We begin with some simple access functions. Note that the height of a node is always calculated automatically whenever a node is created, which greatly simplifies all of the other functions:

(define (tree k v l r) (vector k v l r (+ (max (ht l) (ht r)) 1)))
(define (key t) (vector-ref t 0))
(define (val t) (vector-ref t 1))
(define (lkid t) (vector-ref t 2))
(define (rkid t) (vector-ref t 3))
(define (ht t) (vector-ref t 4))
(define (bal t) (- (ht (lkid t)) (ht (rkid t))))
(define nil (vector 'nil 'nil 'nil 'nil 0))
(define (nil? t) (eq? t nil))

We have discussed rotations in several previous exercises.

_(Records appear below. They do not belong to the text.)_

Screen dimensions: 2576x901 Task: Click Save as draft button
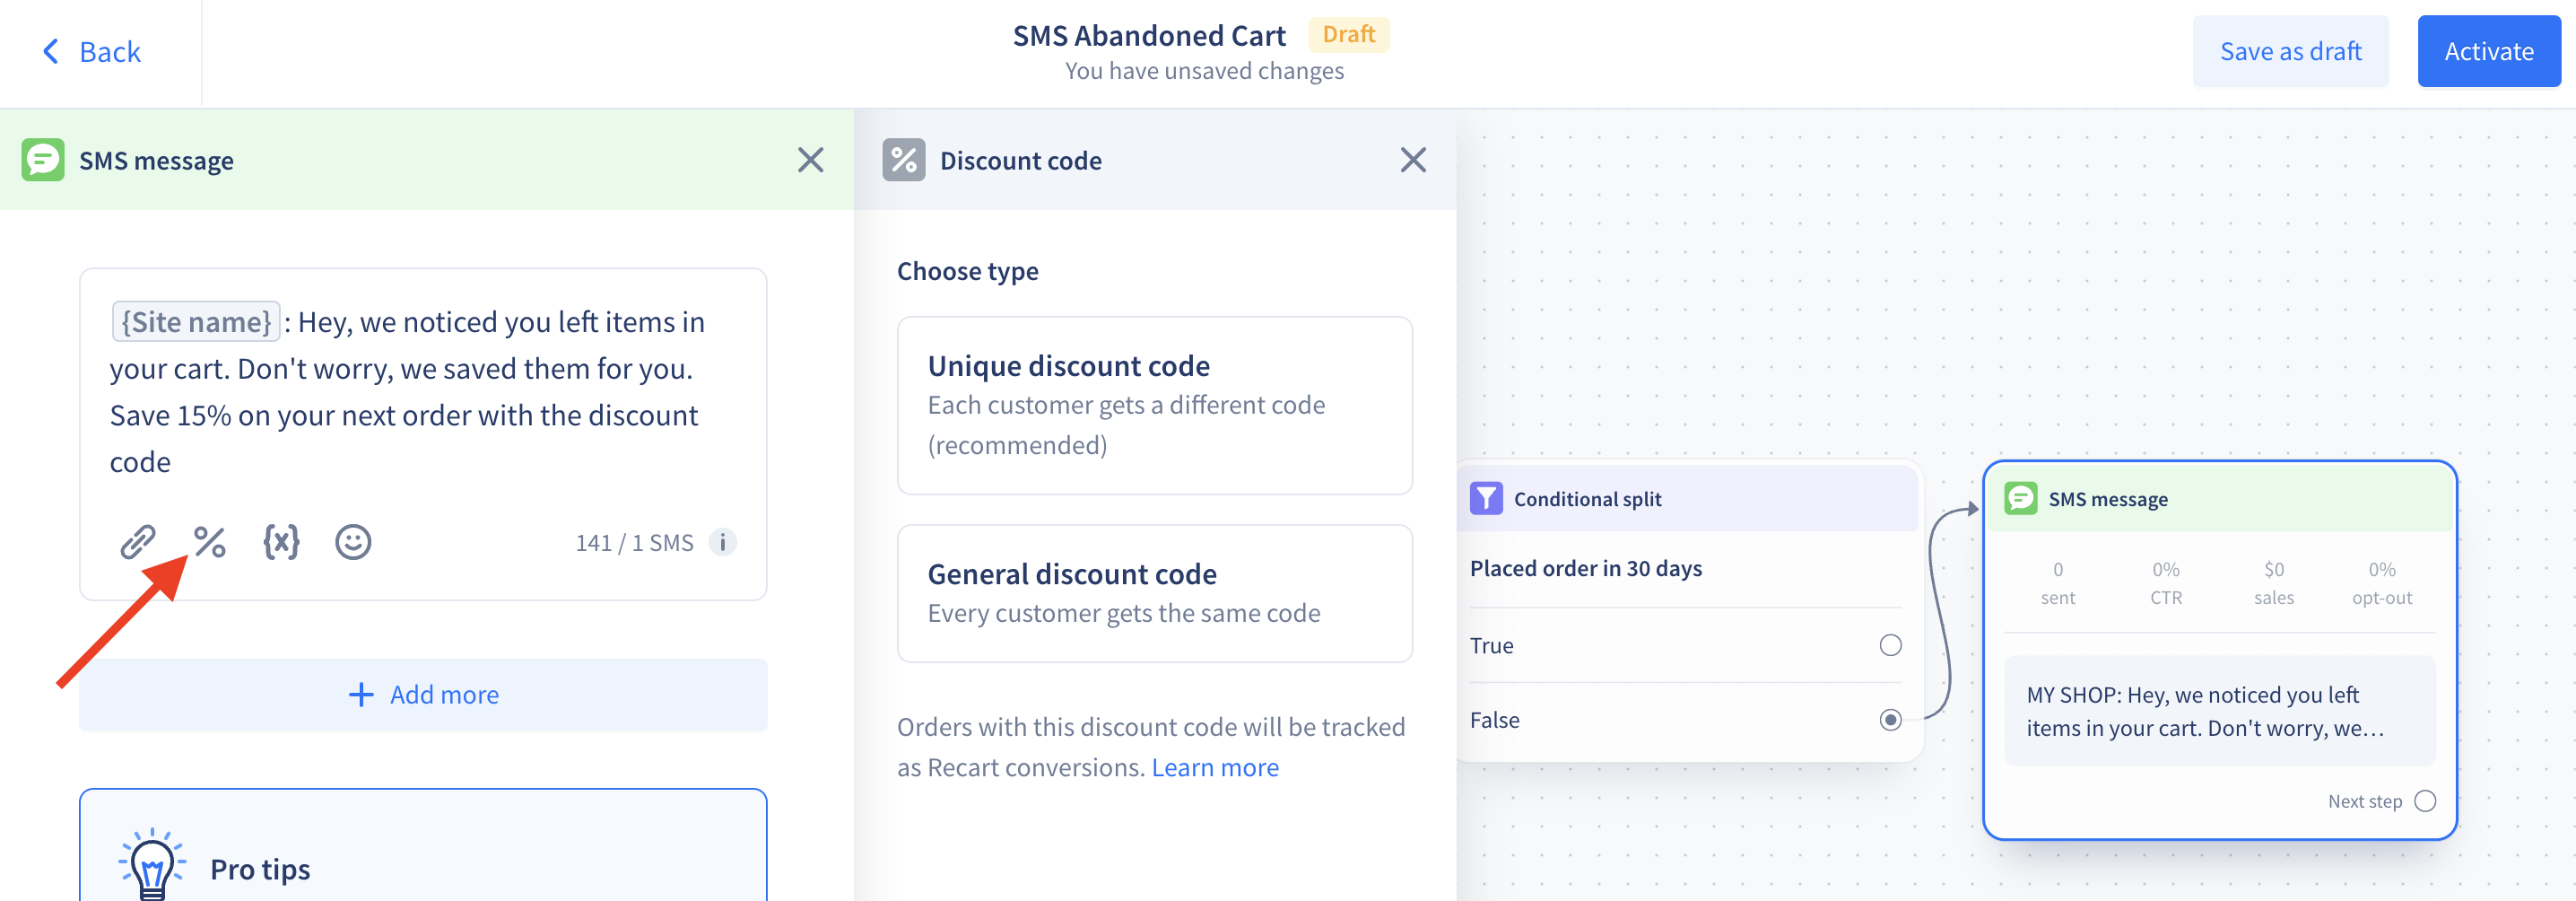[2290, 51]
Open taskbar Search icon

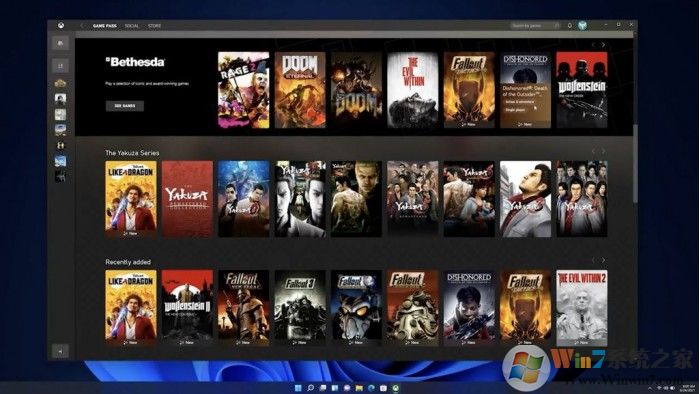tap(310, 388)
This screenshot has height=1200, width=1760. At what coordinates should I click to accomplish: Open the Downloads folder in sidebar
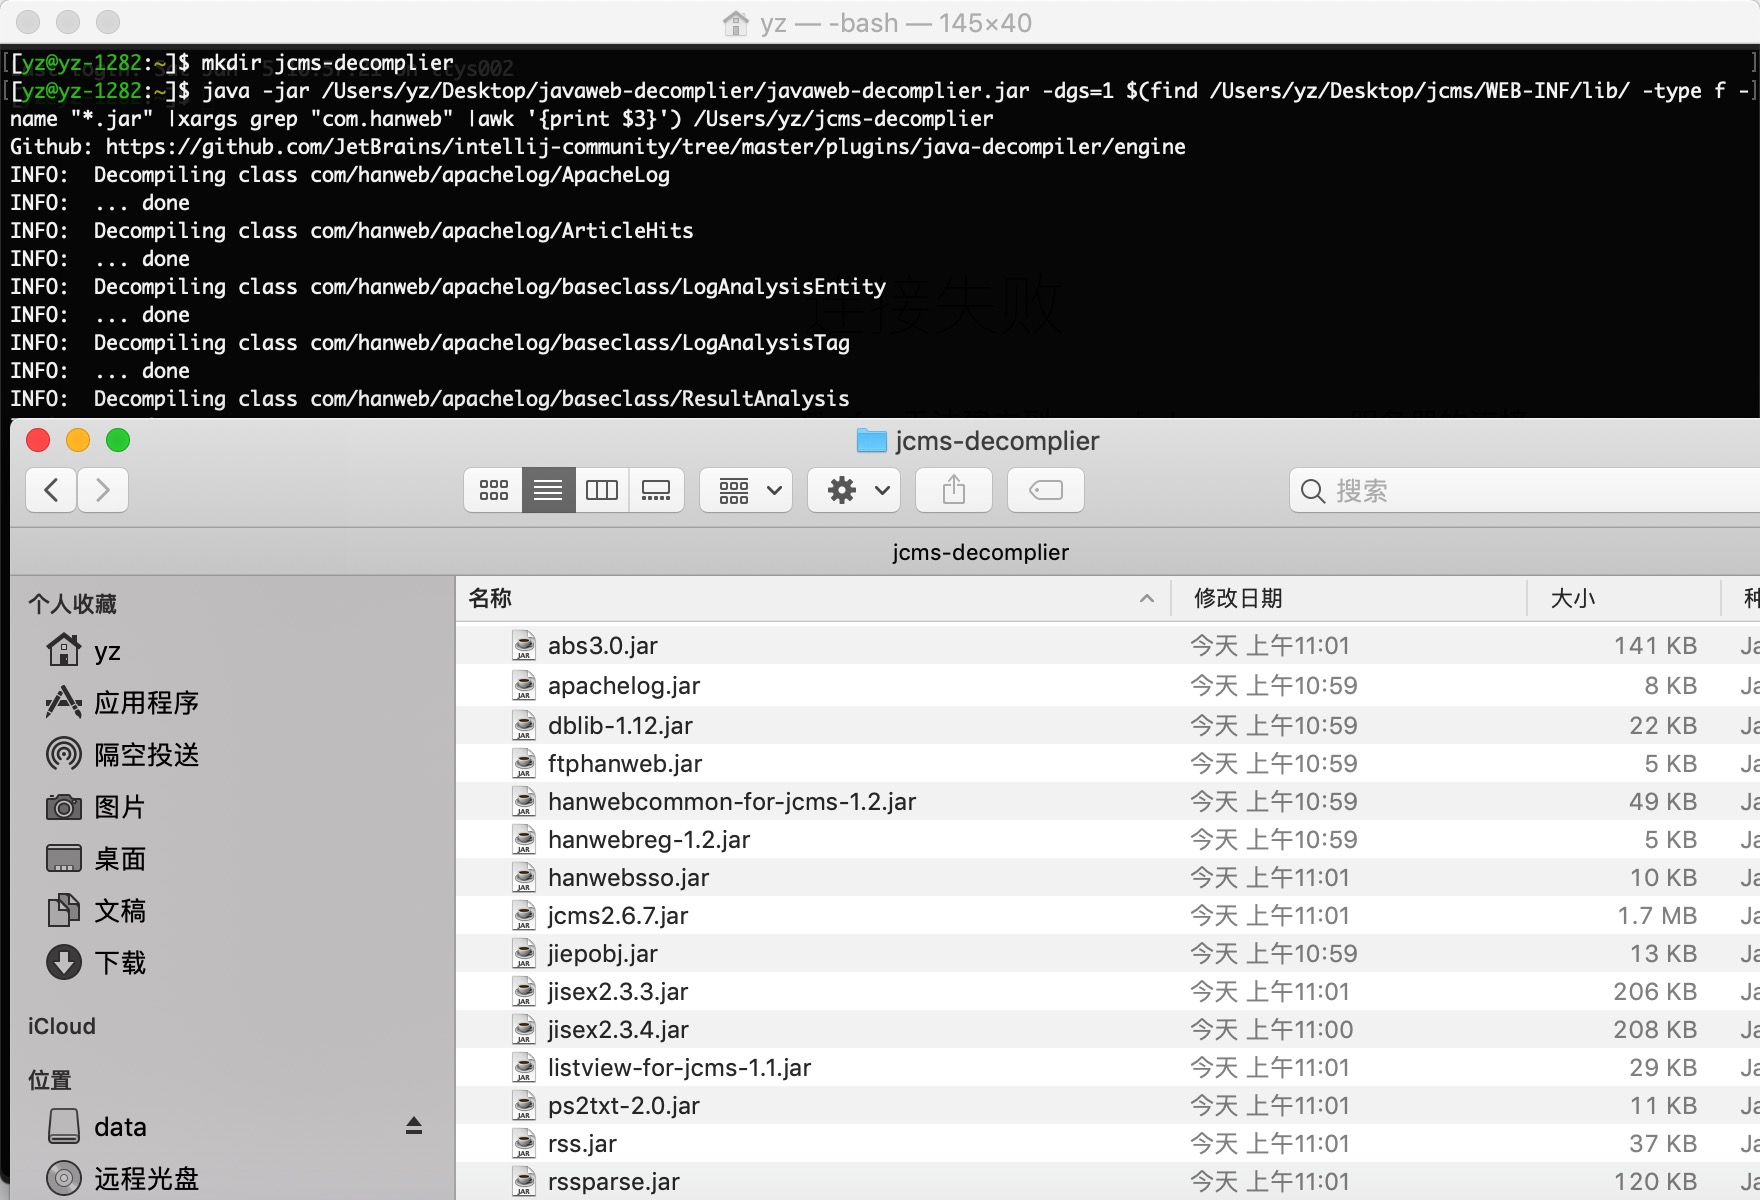click(x=119, y=963)
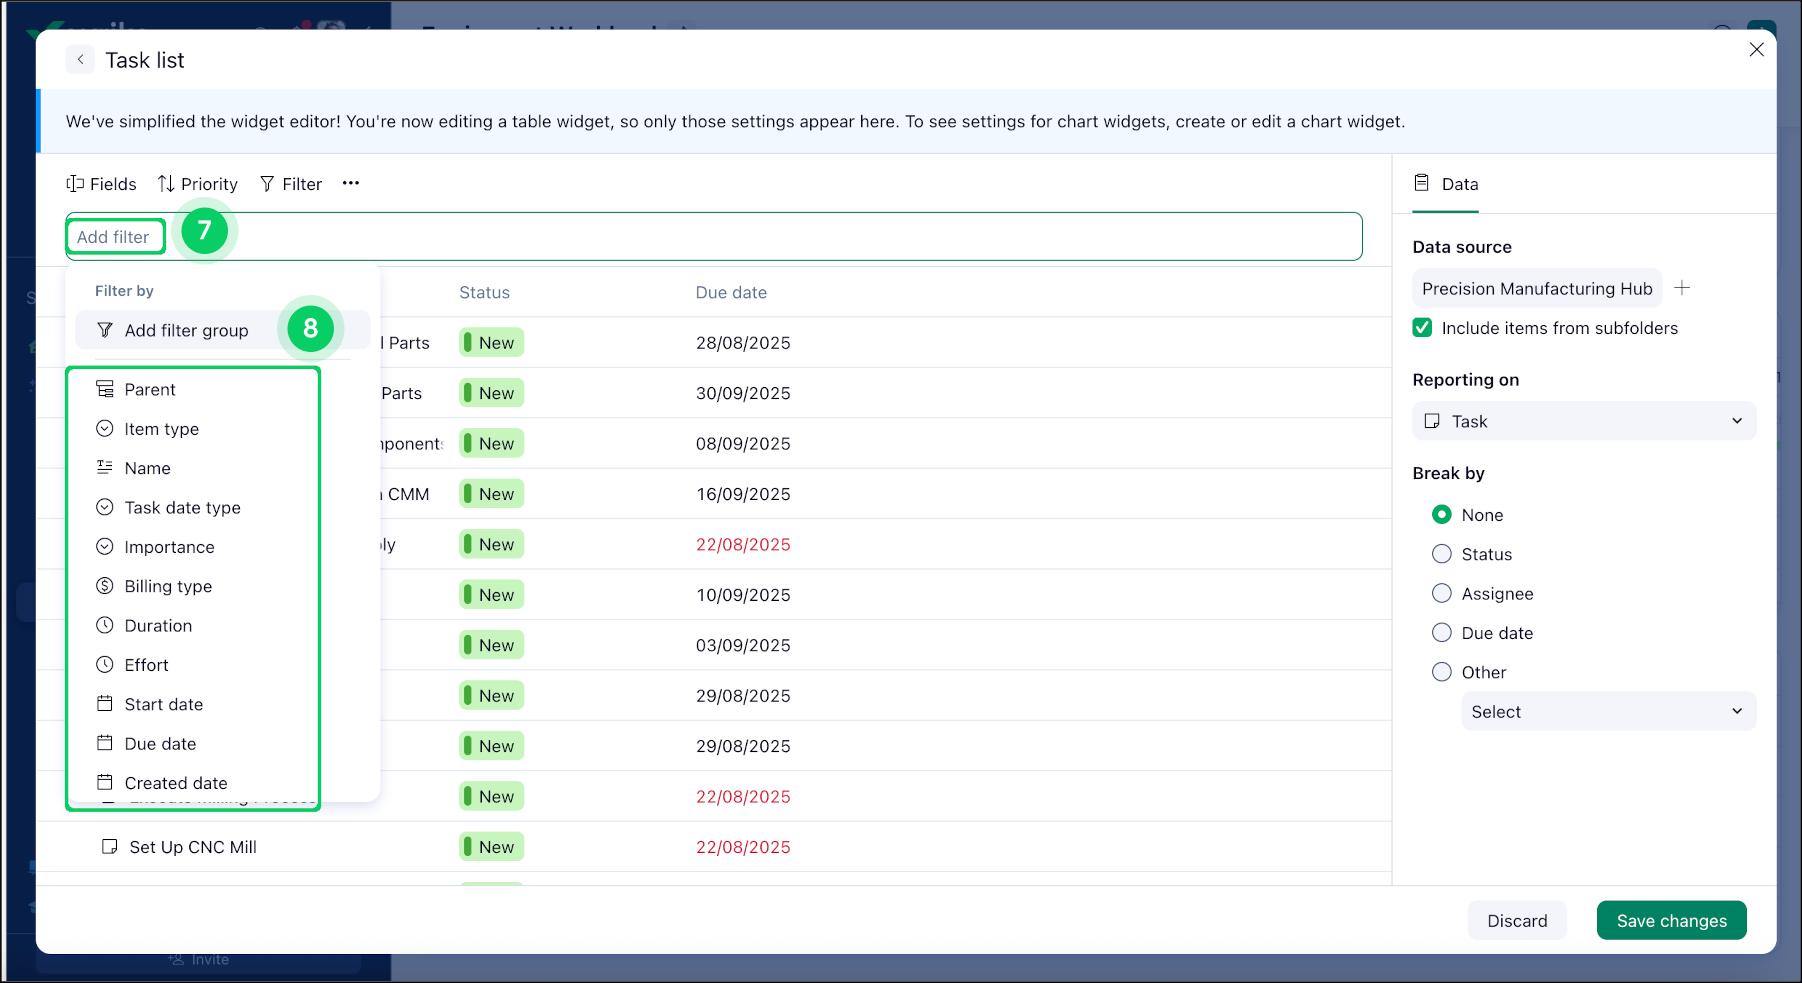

Note that a rotation has no effect on the binary search tree property, but since it changes the heights of the various nodes it does have an effect on the AVL balance property:

(define (rot-left t)
  (if (nil? t) t
    (tree (key (rkid t))
          (val (rkid t))
          (tree (key t) (val t) (lkid t) (lkid (rkid t)))
          (rkid (rkid t)))))

(define (rot-right t)
  (if (nil? t) t
    (tree (key (lkid t))
          (val (lkid t))
          (lkid (lkid t))
          (tree (key t) (val t) (rkid (lkid t)) (rkid t)))))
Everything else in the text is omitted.